**ASSIGNMENT:** The exercise calls for exact output of the lines between the one that contains "Where should I" and the end of the data, with both ends kept and pictures left out.

Stored records
BEGIN

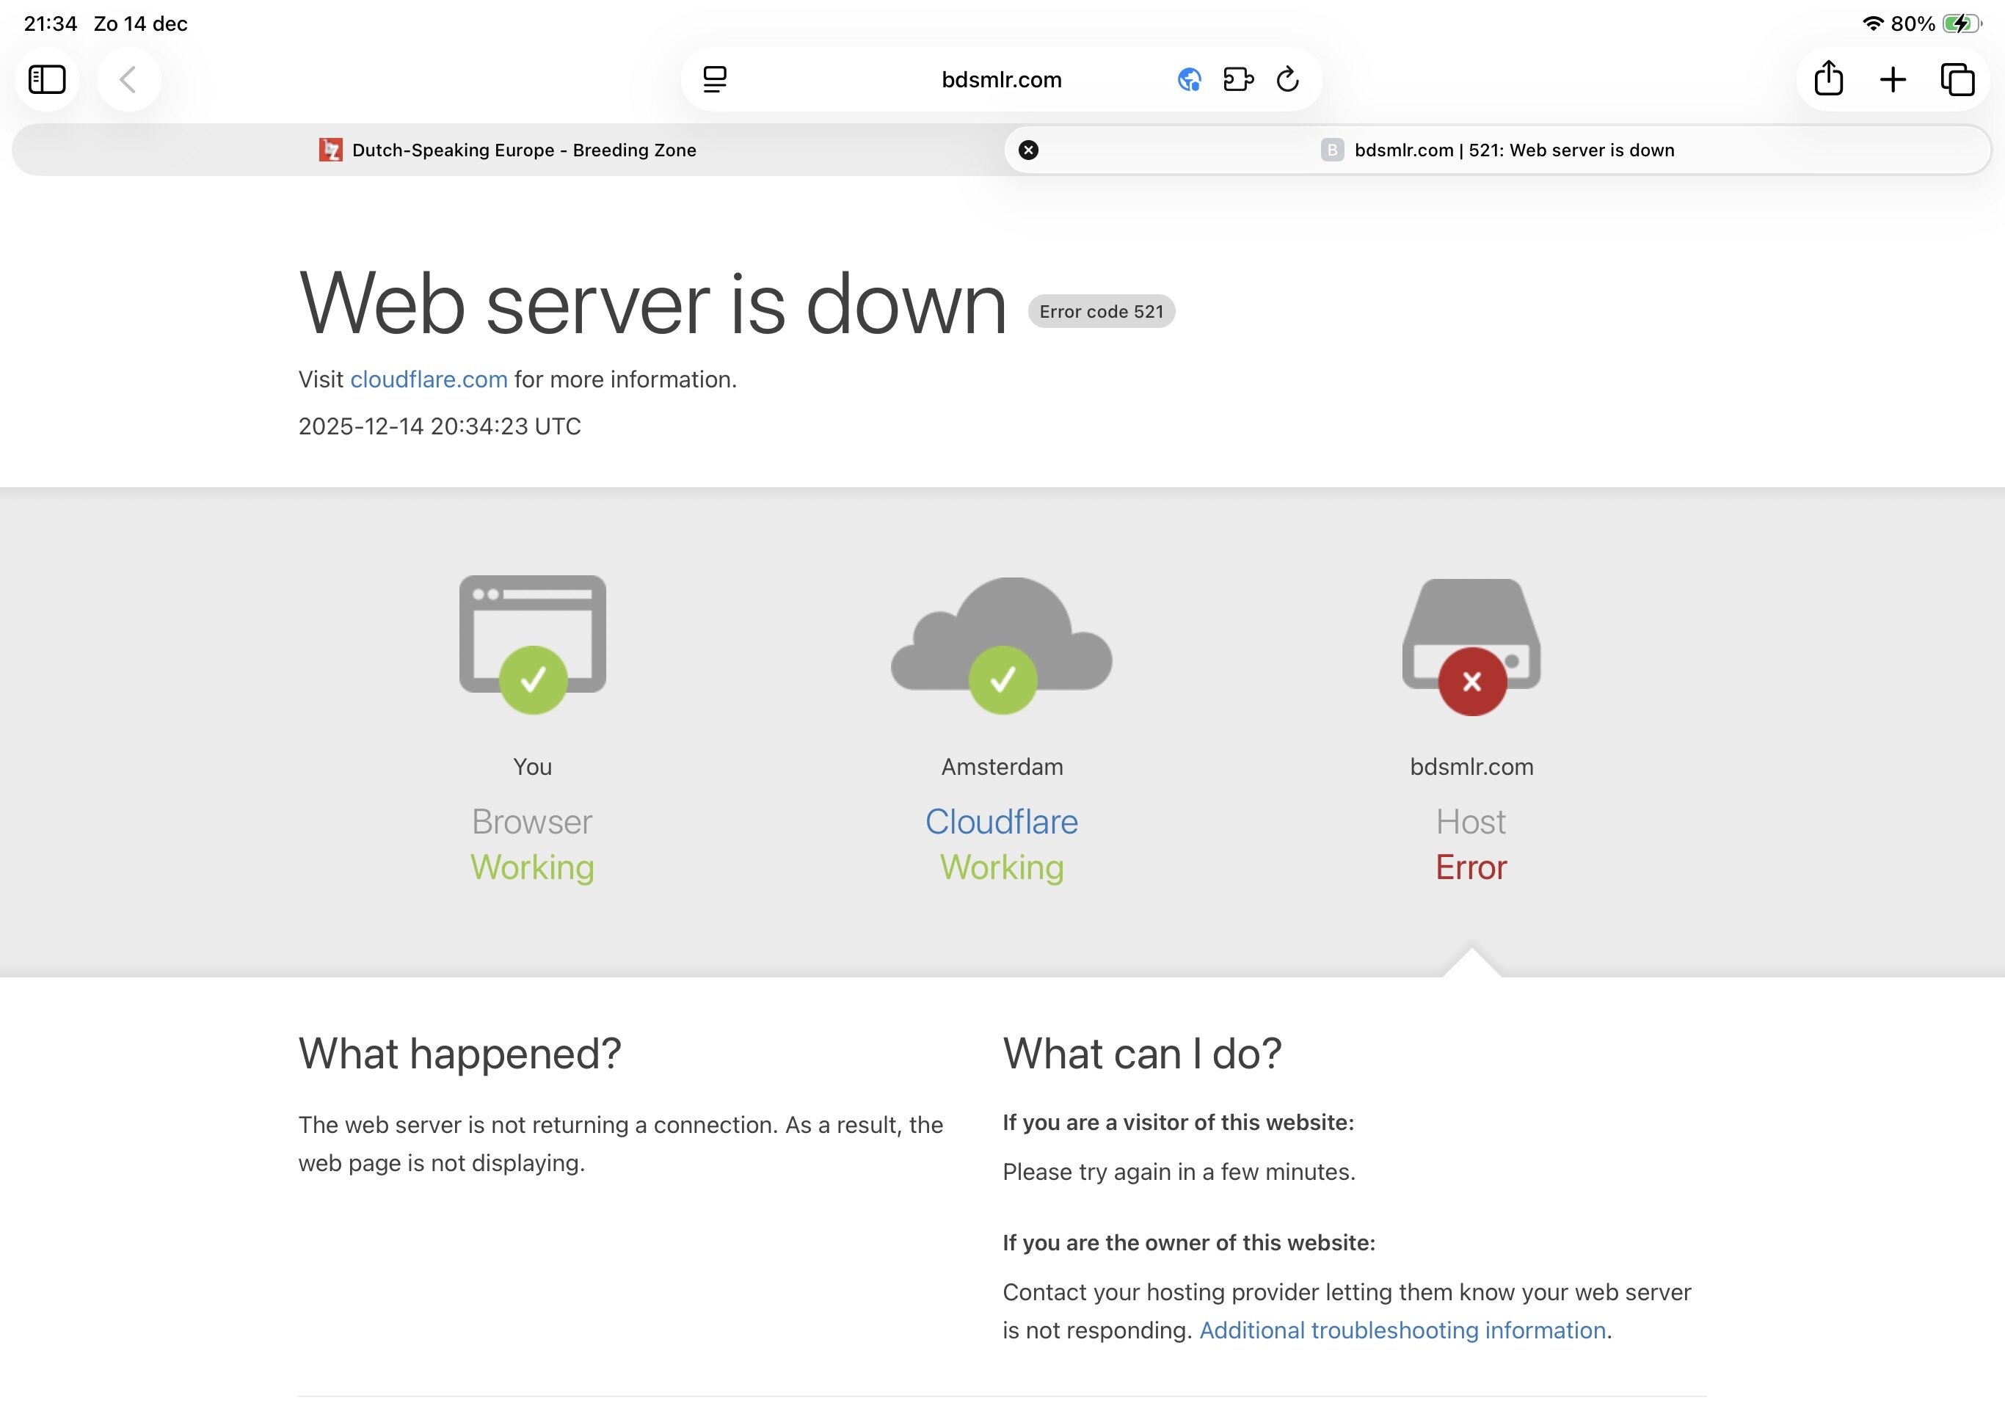
Task: Follow the cloudflare.com link
Action: coord(428,379)
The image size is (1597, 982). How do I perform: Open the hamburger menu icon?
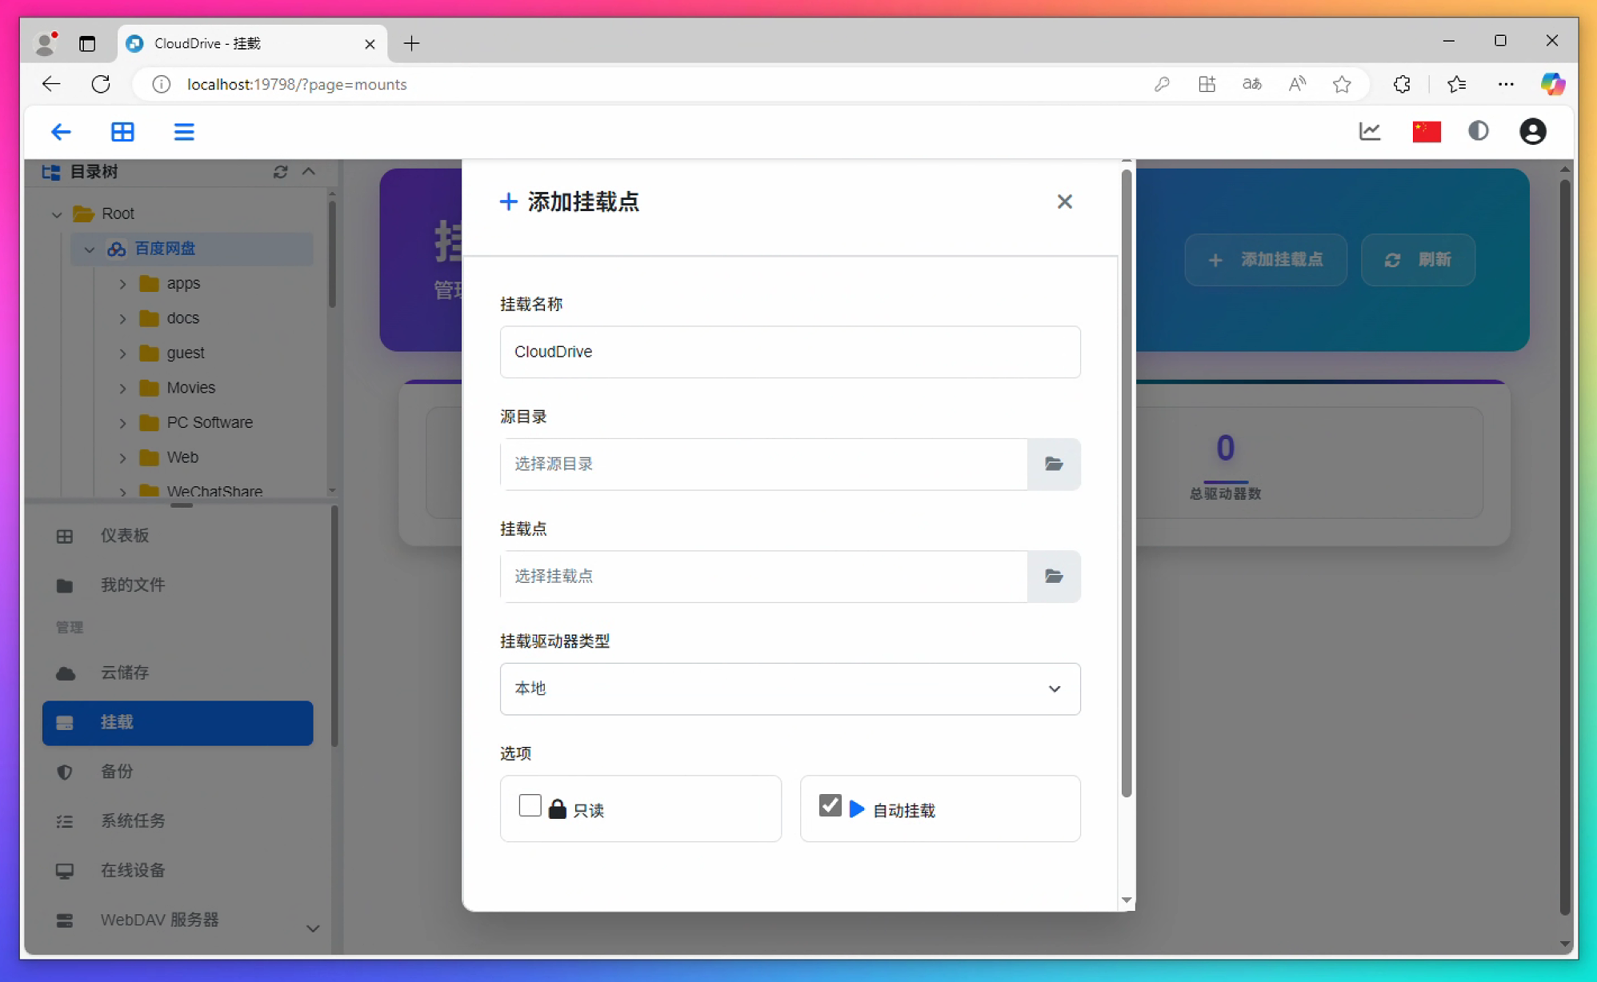click(x=184, y=131)
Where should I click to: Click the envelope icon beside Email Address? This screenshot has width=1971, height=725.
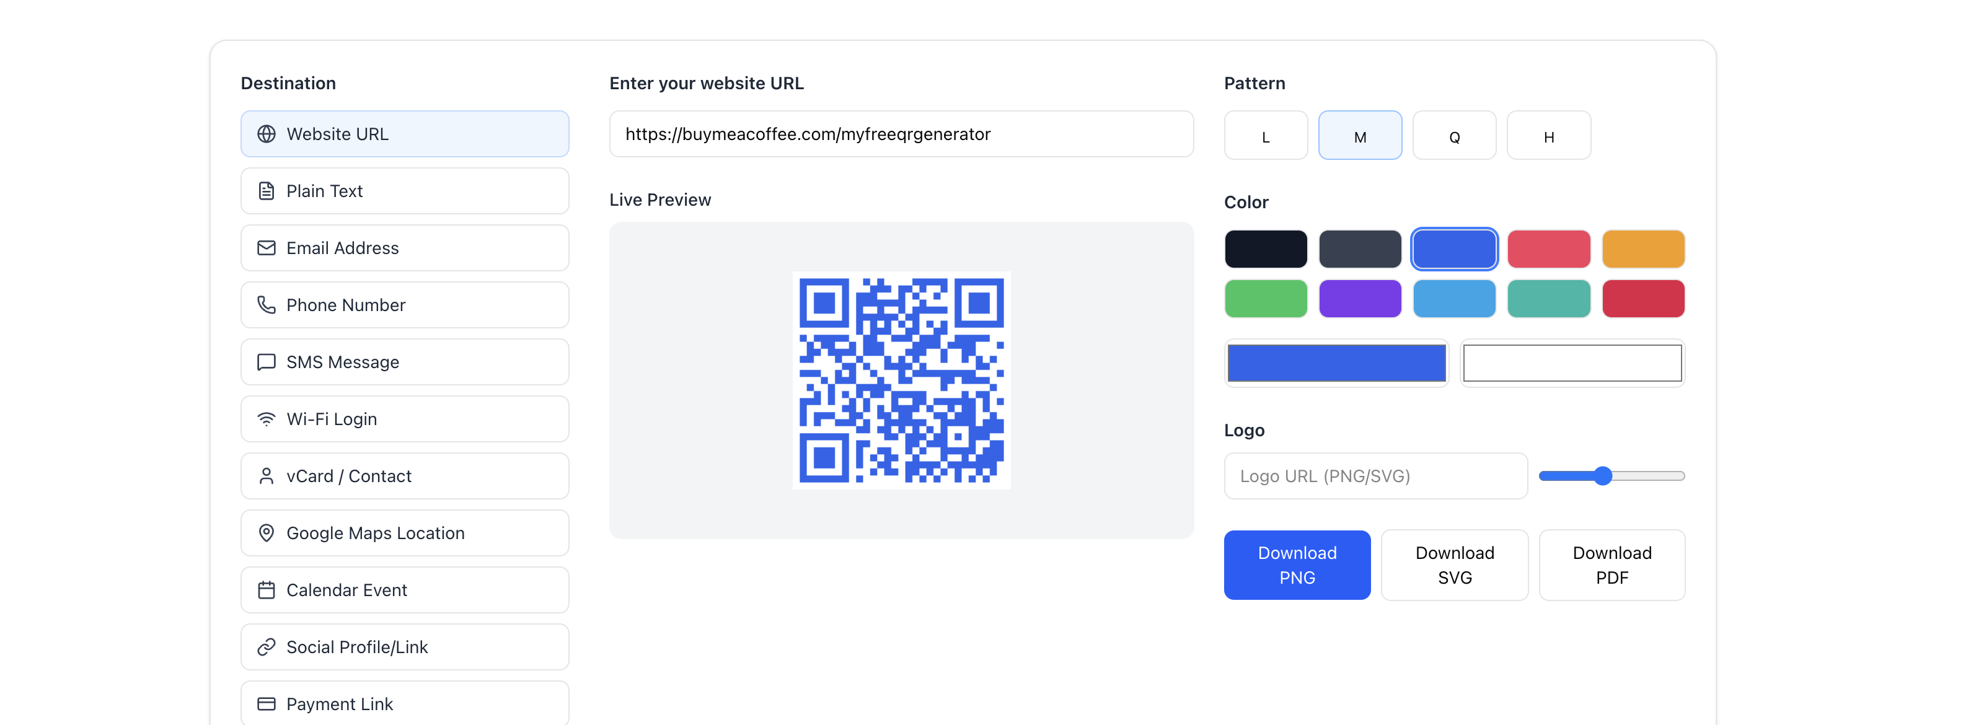(266, 248)
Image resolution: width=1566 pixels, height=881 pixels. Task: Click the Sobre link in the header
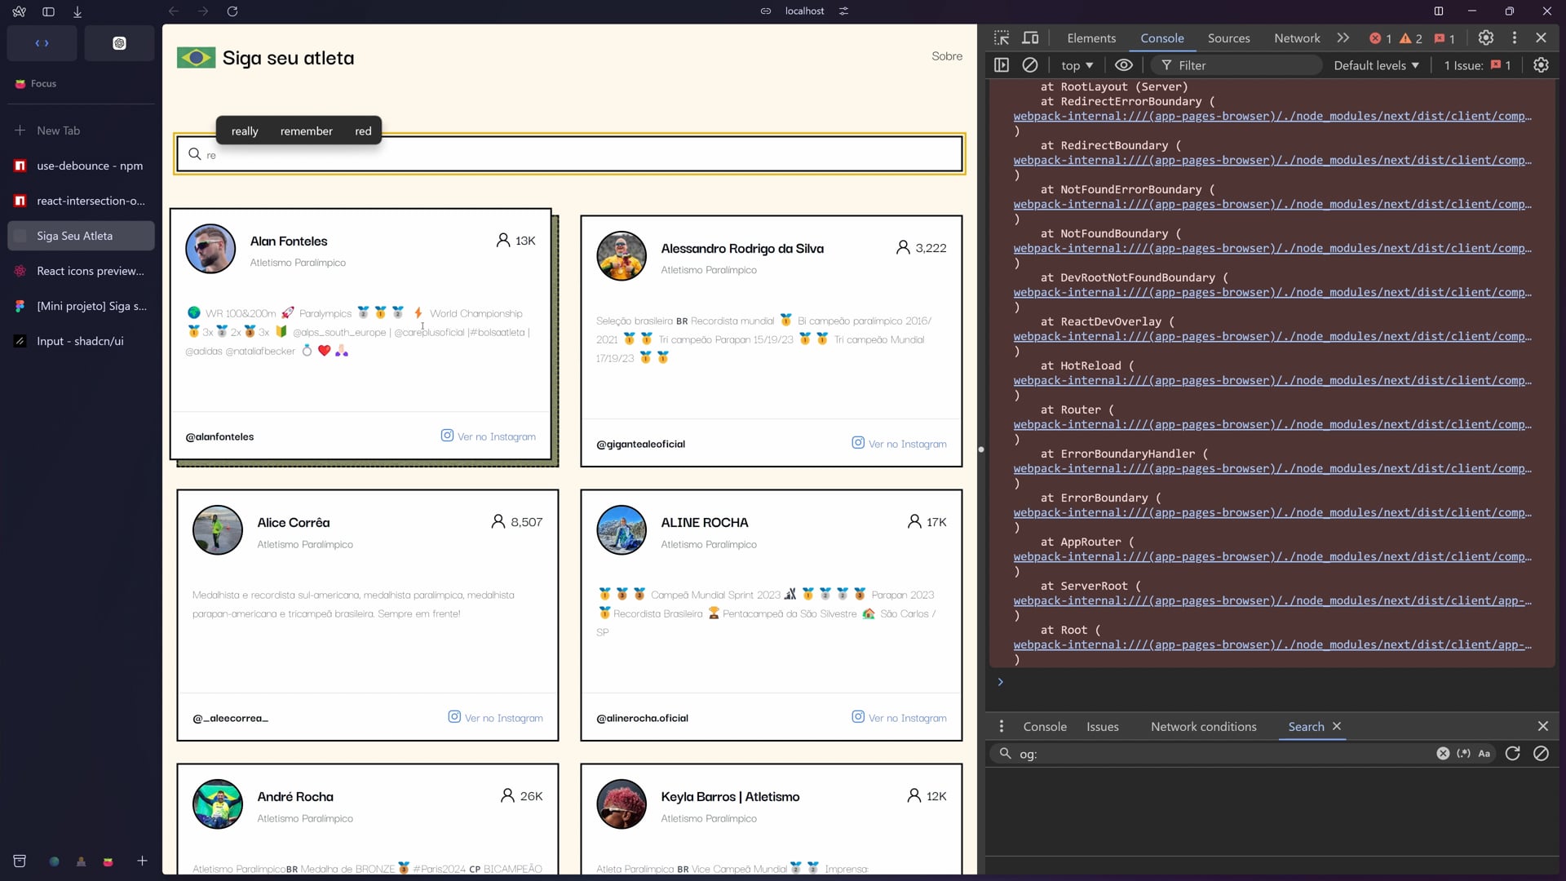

END

**OUTPUT BELOW:**
Where should I click to: Click the envelope icon beside Email Address? This screenshot has width=1971, height=725.
(266, 248)
Image resolution: width=1566 pixels, height=881 pixels. Task: Click the Sobre link in the header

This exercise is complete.